(Source information)
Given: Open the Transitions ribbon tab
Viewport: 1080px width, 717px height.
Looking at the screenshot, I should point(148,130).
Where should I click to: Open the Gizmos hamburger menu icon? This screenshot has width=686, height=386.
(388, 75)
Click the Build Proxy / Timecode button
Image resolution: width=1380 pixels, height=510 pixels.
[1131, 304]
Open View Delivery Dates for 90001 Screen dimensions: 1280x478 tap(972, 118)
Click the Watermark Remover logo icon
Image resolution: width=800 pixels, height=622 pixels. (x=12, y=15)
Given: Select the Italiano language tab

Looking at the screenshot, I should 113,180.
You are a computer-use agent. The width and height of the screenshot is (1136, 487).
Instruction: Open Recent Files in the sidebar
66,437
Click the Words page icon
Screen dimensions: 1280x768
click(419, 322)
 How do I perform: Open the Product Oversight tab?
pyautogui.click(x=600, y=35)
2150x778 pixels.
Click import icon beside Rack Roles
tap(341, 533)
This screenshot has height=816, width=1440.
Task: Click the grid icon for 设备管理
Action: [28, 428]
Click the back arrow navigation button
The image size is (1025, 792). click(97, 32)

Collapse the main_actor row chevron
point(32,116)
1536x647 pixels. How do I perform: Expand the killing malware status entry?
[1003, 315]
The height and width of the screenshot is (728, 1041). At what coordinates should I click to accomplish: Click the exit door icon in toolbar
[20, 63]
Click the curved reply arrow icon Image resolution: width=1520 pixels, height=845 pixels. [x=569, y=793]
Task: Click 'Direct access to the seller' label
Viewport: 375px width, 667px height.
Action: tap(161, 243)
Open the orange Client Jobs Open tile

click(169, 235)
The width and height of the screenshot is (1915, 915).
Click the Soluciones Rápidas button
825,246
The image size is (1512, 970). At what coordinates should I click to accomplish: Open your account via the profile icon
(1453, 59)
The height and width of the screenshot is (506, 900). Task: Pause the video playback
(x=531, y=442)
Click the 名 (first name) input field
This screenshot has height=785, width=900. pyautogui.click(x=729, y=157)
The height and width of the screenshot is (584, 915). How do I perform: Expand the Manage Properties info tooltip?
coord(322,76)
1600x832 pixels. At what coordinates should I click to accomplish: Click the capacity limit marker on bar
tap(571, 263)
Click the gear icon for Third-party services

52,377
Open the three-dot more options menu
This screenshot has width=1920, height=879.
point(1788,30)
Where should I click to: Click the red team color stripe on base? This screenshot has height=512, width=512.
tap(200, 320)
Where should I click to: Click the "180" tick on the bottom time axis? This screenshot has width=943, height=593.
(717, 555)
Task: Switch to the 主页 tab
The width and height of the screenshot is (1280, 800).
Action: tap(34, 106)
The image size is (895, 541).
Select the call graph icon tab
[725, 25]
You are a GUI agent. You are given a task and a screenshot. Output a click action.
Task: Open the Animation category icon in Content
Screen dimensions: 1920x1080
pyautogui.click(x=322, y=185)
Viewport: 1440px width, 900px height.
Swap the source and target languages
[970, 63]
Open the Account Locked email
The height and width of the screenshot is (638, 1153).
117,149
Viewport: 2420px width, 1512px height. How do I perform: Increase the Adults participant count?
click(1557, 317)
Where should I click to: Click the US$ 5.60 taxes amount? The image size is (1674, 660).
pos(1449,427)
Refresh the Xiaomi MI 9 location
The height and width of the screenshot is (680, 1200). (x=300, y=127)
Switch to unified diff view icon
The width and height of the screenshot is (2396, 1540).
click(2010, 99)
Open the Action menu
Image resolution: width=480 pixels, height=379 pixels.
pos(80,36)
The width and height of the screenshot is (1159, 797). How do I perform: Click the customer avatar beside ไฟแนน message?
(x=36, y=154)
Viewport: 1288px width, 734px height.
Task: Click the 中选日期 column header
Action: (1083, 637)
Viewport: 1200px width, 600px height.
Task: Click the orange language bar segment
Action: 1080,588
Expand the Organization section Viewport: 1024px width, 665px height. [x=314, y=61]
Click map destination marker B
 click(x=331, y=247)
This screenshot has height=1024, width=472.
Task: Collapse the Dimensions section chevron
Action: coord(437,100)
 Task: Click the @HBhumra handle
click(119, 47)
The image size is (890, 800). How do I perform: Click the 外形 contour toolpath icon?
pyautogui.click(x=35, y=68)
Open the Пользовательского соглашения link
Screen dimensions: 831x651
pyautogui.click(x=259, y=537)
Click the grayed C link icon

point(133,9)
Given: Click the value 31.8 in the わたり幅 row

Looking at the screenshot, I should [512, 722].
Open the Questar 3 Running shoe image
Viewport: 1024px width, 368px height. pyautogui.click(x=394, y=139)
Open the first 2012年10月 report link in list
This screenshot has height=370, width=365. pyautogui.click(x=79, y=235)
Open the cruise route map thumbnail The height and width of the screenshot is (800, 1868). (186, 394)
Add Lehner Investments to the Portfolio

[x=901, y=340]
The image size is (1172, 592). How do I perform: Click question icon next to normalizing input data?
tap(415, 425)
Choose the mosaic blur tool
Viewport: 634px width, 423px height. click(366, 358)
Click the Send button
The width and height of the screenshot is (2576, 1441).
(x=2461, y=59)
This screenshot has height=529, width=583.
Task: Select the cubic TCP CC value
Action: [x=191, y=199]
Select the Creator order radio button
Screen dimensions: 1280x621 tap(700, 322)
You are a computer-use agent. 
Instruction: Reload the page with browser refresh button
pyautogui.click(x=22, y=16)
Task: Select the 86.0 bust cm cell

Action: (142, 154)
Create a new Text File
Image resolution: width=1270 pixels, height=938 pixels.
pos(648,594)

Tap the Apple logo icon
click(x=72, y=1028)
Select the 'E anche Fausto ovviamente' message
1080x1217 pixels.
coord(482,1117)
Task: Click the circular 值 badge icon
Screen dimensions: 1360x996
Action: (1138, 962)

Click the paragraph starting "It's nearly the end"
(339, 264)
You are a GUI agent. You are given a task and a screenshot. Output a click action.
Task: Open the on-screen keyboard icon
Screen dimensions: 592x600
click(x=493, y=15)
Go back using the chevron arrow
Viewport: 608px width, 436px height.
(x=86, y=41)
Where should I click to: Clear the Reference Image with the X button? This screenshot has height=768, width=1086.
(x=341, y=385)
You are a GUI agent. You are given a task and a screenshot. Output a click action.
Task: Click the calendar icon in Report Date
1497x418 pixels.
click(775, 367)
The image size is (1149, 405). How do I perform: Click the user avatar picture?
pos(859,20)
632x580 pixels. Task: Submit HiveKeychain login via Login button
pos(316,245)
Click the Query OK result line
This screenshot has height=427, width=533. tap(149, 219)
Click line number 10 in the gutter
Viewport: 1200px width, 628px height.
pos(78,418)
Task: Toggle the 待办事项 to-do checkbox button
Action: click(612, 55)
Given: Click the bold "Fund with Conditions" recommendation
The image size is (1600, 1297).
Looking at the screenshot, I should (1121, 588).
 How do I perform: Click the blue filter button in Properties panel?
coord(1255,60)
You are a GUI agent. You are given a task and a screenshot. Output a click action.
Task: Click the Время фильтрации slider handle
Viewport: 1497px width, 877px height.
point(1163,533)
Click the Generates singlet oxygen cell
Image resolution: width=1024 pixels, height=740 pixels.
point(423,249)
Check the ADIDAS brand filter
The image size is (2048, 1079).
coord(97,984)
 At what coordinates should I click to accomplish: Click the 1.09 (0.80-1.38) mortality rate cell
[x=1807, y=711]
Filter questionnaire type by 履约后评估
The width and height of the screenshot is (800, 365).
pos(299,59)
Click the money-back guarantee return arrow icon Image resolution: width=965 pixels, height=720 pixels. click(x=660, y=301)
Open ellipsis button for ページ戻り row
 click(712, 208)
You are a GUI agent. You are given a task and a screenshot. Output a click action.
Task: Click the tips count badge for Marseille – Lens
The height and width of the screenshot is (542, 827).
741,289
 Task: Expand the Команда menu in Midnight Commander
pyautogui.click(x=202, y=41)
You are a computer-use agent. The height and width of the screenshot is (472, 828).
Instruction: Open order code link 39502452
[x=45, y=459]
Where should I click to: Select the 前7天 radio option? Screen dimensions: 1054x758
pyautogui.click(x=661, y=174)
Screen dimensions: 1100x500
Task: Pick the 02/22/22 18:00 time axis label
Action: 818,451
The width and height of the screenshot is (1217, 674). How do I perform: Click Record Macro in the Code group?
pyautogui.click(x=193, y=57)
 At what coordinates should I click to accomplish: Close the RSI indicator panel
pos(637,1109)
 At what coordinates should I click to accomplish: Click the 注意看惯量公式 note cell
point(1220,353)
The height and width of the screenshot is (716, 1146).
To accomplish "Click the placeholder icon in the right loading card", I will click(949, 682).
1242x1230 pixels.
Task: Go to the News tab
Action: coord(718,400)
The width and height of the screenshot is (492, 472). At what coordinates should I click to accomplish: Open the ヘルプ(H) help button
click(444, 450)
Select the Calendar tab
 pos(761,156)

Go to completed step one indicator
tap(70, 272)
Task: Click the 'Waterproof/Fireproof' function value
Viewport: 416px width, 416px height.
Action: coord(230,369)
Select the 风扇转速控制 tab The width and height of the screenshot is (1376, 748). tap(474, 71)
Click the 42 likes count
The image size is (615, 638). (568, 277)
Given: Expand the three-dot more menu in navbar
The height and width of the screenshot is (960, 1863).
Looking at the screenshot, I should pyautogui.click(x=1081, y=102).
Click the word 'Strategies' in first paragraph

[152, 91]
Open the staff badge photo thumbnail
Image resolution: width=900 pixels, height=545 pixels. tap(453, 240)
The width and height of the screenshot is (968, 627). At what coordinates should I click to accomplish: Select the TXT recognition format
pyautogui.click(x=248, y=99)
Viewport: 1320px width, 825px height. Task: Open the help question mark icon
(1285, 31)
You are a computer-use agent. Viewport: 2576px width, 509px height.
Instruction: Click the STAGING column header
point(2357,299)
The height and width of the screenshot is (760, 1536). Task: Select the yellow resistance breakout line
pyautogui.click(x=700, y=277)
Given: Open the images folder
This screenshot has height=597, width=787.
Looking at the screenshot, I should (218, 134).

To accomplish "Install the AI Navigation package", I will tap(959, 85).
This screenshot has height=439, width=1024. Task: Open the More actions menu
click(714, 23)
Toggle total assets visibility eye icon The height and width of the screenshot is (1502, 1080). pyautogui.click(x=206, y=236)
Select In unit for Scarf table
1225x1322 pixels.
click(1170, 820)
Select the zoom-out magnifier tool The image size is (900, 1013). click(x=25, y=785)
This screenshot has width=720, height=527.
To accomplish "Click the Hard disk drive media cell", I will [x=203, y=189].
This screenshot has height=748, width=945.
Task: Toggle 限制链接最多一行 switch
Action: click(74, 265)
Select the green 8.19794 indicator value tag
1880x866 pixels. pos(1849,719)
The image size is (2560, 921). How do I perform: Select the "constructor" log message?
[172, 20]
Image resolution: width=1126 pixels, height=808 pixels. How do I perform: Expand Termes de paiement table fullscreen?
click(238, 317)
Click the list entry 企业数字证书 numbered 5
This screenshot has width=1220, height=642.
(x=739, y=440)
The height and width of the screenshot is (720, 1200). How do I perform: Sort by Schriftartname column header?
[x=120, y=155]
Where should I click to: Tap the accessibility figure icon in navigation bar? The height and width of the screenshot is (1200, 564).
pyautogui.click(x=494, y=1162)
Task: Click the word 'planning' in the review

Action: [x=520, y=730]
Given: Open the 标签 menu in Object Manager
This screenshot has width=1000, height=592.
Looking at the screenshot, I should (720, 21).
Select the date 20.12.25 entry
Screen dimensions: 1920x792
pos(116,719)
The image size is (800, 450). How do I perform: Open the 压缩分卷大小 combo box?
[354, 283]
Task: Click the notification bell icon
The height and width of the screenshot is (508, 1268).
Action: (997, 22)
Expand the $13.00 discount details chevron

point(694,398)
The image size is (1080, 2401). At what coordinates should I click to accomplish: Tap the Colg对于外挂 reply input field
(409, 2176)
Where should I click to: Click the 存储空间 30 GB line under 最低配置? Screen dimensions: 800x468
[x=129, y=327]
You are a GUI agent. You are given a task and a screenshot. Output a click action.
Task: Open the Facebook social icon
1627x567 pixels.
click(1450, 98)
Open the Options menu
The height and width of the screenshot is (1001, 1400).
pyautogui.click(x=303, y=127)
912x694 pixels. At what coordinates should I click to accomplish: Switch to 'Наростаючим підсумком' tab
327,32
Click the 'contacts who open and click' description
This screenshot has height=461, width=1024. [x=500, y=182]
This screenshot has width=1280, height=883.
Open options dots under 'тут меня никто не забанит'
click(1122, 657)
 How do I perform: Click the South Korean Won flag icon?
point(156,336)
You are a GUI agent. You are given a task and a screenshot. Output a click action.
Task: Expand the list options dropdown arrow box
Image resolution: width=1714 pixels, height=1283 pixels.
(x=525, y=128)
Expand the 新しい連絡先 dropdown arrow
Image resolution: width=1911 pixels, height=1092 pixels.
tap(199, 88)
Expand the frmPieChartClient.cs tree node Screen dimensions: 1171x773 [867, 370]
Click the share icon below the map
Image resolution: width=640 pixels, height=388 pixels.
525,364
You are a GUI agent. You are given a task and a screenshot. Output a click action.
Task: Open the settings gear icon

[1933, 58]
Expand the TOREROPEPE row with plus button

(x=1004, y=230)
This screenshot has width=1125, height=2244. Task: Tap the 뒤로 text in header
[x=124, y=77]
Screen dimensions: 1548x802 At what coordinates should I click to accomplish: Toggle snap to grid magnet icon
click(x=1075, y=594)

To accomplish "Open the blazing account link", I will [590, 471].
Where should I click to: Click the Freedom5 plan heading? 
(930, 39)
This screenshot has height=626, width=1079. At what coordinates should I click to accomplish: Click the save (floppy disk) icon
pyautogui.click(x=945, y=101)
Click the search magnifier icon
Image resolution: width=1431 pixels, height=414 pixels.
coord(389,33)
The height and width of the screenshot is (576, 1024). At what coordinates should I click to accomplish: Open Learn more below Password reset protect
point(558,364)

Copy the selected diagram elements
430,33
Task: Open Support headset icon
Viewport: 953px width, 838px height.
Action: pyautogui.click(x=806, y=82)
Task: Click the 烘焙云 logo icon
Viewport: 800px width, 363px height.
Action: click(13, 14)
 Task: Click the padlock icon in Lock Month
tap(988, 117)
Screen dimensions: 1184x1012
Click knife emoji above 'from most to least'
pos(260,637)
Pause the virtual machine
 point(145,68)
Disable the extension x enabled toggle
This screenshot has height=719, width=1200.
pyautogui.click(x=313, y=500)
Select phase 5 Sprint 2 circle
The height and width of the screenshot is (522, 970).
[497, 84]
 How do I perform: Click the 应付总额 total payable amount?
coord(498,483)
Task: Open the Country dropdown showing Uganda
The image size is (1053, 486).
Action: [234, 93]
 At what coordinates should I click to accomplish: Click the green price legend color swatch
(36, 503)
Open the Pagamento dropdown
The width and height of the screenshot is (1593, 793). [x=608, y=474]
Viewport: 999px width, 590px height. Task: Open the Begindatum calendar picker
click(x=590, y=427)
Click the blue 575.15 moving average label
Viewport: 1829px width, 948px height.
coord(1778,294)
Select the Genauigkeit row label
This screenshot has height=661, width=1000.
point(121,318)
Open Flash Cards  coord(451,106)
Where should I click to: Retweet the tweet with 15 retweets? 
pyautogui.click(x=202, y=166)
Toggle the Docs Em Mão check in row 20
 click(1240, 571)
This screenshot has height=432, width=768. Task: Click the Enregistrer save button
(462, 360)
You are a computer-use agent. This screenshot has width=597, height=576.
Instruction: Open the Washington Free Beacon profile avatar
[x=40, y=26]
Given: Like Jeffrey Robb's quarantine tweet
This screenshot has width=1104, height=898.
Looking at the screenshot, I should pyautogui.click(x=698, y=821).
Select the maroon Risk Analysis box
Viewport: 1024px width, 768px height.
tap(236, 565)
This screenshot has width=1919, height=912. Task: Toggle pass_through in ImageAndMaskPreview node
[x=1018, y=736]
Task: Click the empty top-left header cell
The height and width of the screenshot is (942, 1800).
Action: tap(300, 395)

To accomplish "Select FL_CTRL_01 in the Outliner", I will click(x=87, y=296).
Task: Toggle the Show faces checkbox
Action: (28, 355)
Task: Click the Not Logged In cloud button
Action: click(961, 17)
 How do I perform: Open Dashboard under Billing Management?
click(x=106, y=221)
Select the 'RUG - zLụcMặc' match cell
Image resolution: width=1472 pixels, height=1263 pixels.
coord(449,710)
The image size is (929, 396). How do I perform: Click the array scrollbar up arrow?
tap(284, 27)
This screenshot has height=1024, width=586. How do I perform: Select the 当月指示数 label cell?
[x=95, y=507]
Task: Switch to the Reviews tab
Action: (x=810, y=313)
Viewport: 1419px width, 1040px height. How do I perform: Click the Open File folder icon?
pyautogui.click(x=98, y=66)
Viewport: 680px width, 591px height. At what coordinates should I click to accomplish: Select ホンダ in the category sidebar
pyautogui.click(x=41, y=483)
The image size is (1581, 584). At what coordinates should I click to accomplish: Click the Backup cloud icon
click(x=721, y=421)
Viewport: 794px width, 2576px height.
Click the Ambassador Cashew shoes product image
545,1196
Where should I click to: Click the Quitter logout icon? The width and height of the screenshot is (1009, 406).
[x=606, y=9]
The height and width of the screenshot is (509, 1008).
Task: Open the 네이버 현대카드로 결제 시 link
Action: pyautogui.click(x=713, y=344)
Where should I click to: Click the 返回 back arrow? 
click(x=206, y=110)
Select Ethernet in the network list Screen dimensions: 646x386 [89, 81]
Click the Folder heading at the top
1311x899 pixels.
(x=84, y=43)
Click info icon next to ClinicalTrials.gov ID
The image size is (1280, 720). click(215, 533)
(End Source information)
> Task details
Give back exactly the lines above starting at the line where "Task: Open the Facebook social icon" appears and ending at the line where "Task: Open Support headset icon" appears, both included, with no other lines.

> Reply to the task
Task: Open the Facebook social icon
1627x567 pixels.
click(1450, 98)
Open the Options menu
The height and width of the screenshot is (1001, 1400).
pyautogui.click(x=303, y=127)
912x694 pixels. At what coordinates should I click to accomplish: Switch to 'Наростаючим підсумком' tab
327,32
Click the 'contacts who open and click' description
This screenshot has height=461, width=1024. [x=500, y=182]
This screenshot has width=1280, height=883.
Open options dots under 'тут меня никто не забанит'
click(1122, 657)
 How do I perform: Click the South Korean Won flag icon?
point(156,336)
You are a GUI agent. You are given a task and a screenshot. Output a click action.
Task: Expand the list options dropdown arrow box
Image resolution: width=1714 pixels, height=1283 pixels.
(x=525, y=128)
Expand the 新しい連絡先 dropdown arrow
Image resolution: width=1911 pixels, height=1092 pixels.
tap(199, 88)
Expand the frmPieChartClient.cs tree node Screen dimensions: 1171x773 [867, 370]
Click the share icon below the map
Image resolution: width=640 pixels, height=388 pixels.
525,364
You are a GUI agent. You are given a task and a screenshot. Output a click action.
Task: Open the settings gear icon

[1933, 58]
Expand the TOREROPEPE row with plus button

(x=1004, y=230)
This screenshot has width=1125, height=2244. Task: Tap the 뒤로 text in header
[x=124, y=77]
Screen dimensions: 1548x802 At what coordinates should I click to accomplish: Toggle snap to grid magnet icon
click(x=1075, y=594)

To accomplish "Open the blazing account link", I will [590, 471].
Where should I click to: Click the Freedom5 plan heading? 
(930, 39)
This screenshot has height=626, width=1079. At what coordinates should I click to accomplish: Click the save (floppy disk) icon
pyautogui.click(x=945, y=101)
Click the search magnifier icon
Image resolution: width=1431 pixels, height=414 pixels.
coord(389,33)
The height and width of the screenshot is (576, 1024). At what coordinates should I click to accomplish: Open Learn more below Password reset protect
point(558,364)

Copy the selected diagram elements
430,33
Task: Open Support headset icon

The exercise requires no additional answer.